DOCUMENT SECTION: Begin

Question

Particle a moves along the line

$y = 4 \sqrt{3} m$
with constant velocity vector
of magnitude 2 m/s and directed parallel to the positive x-axis.particle b starts at the
origin with zero speed and constant acceleration a (of magnitude 4m/s^2)at the same instant that the particle
a passes the y-axis. the angle
$\alpha$
between a and the positive y-axis that would result in a collision between these two particles should have a val-
ue equal to​

Answer 1

Given:

Motion of particle A is along the line y = 4√3 m

Velocity of A = 2 m/s

Initial speed of particle B = 0 m/s

Constant acceleration of B = 4 m/s²

Angle between particle A and the y-axis =α

To find:

The angle α.

Solution:

If the two particles collide then their x and y motion must be equated separately and must coincide.

Motion of particle B in y axis:

S = 1/2*a(y)*t² = 1/2*4*cosα*t² = 2*cosα*t²...........(1)

DOCUMENT SECTION: End
RECORDED DATA: Begin

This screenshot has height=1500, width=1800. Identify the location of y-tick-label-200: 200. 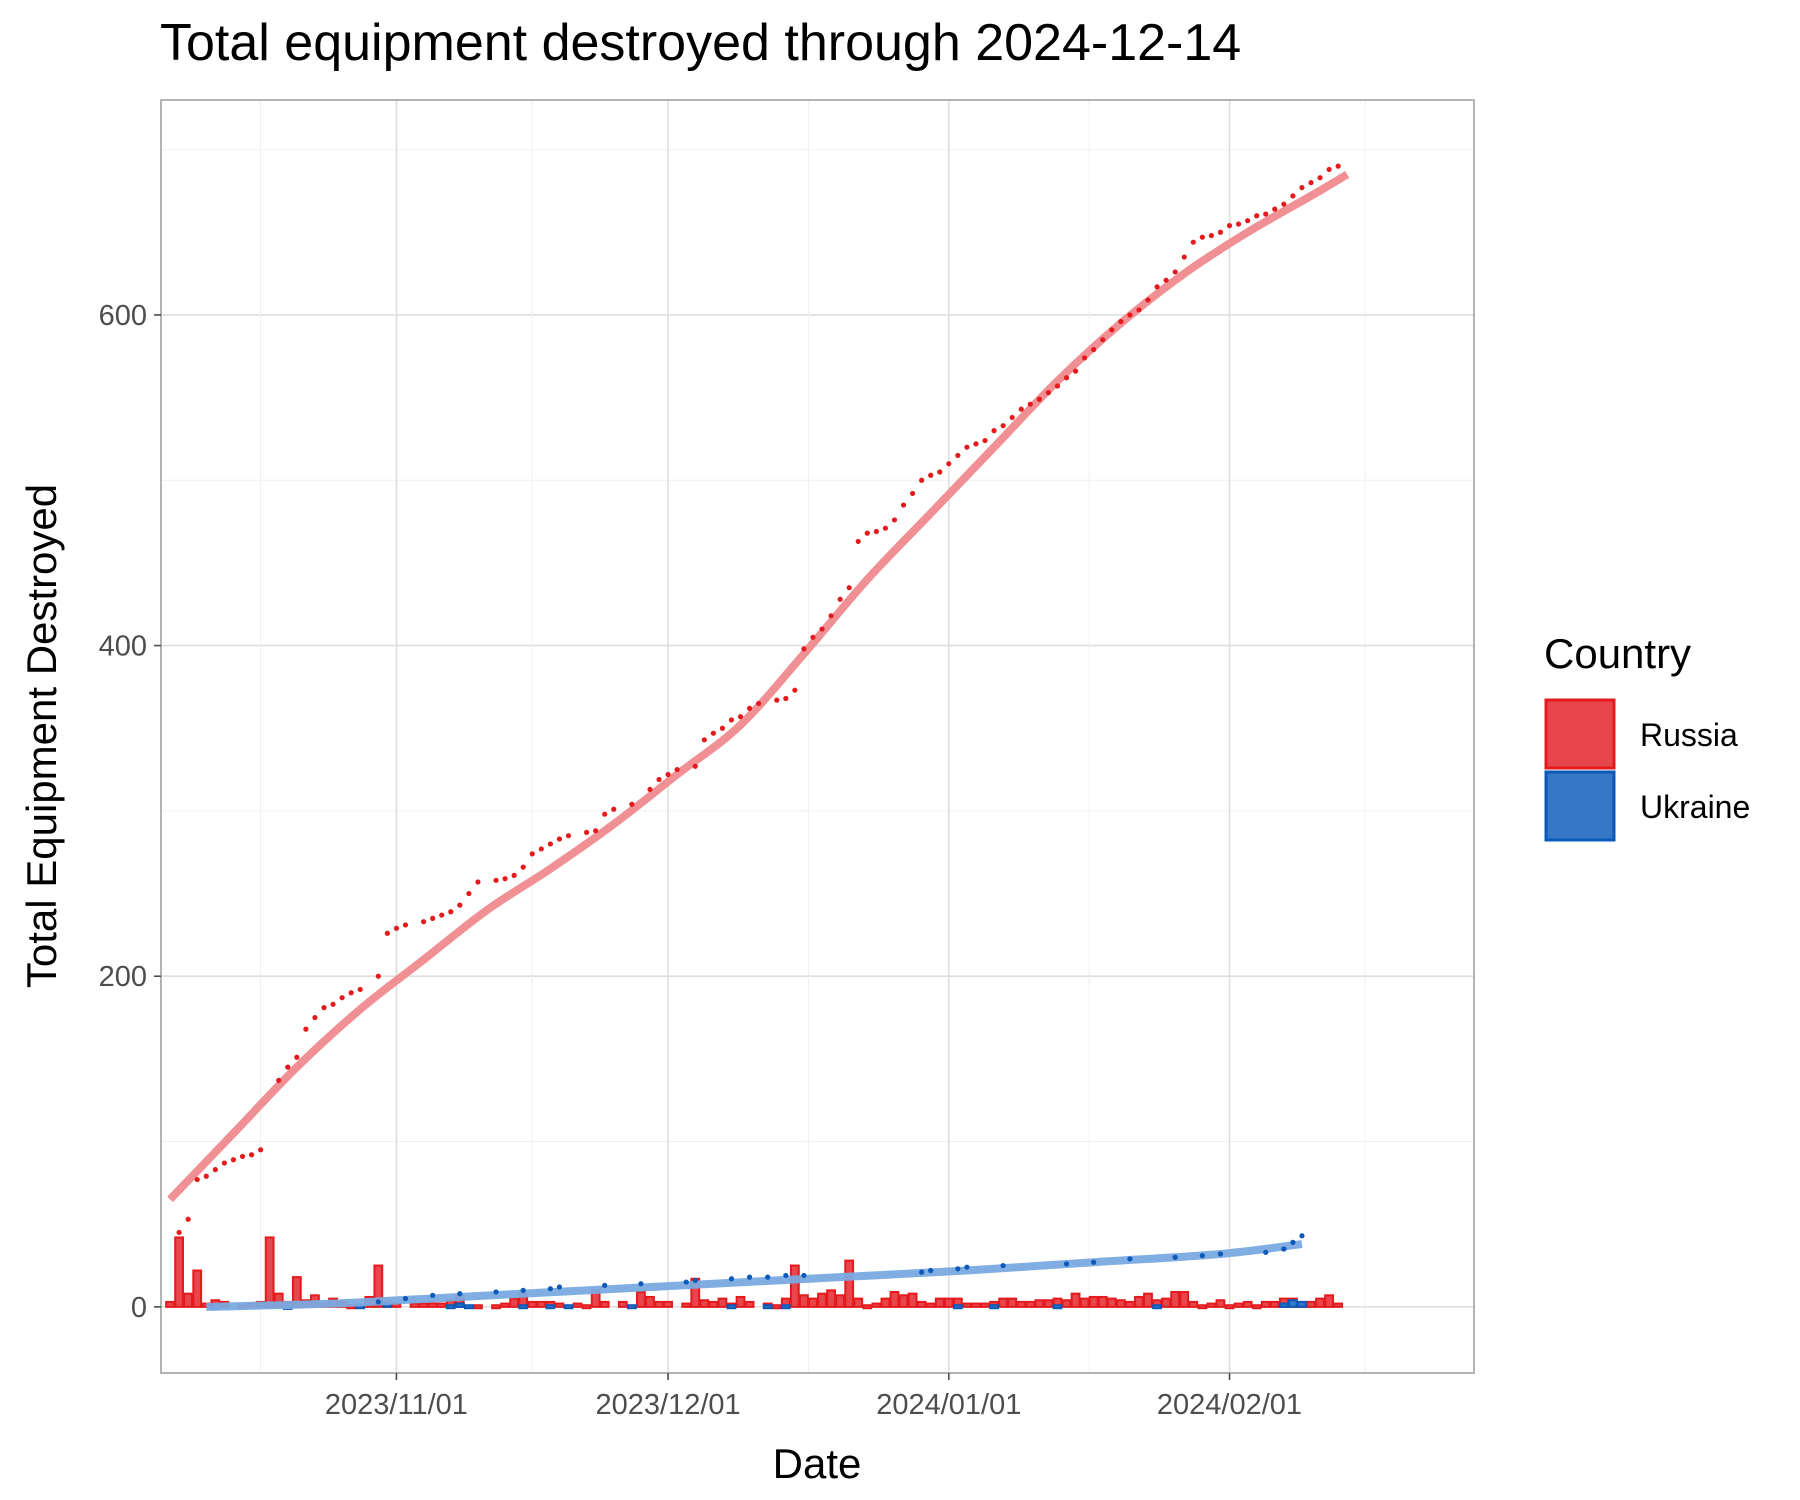
(123, 977).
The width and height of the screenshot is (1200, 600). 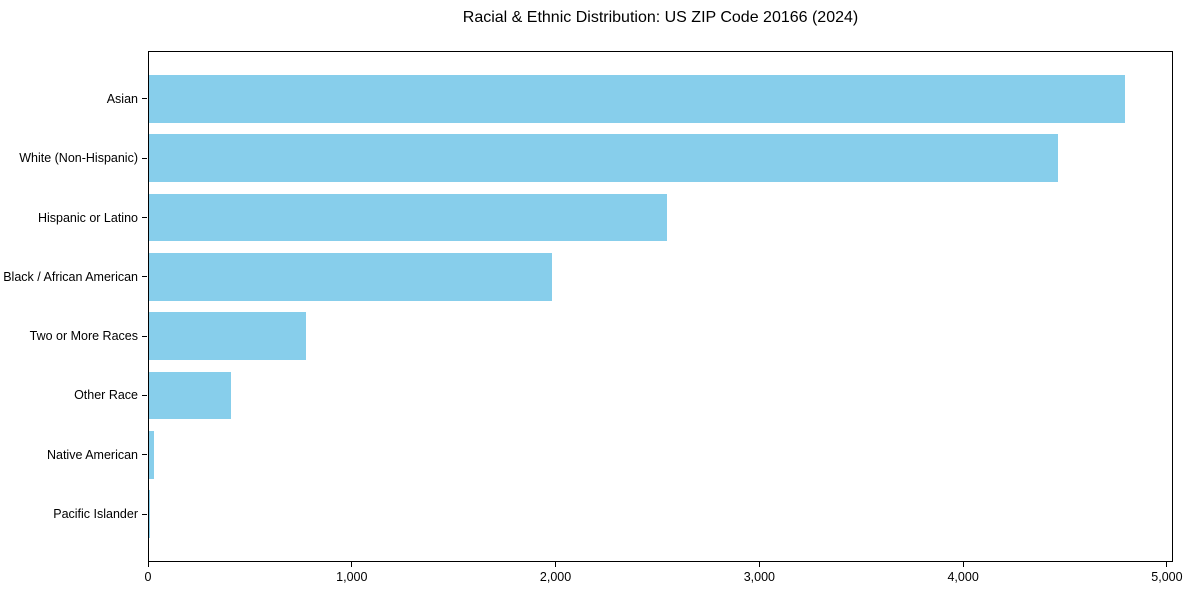 I want to click on x-tick-label: 4,000, so click(x=963, y=577).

RECORDED DATA: End

THE TASK> Reproduce the stretch of the particle collision problem above from "Motion of particle A" through "The angle α.".

WRITTEN SOLUTION>
Motion of particle A is along the line y = 4√3 m

Velocity of A = 2 m/s

Initial speed of particle B = 0 m/s

Constant acceleration of B = 4 m/s²

Angle between particle A and the y-axis =α

To find:

The angle α.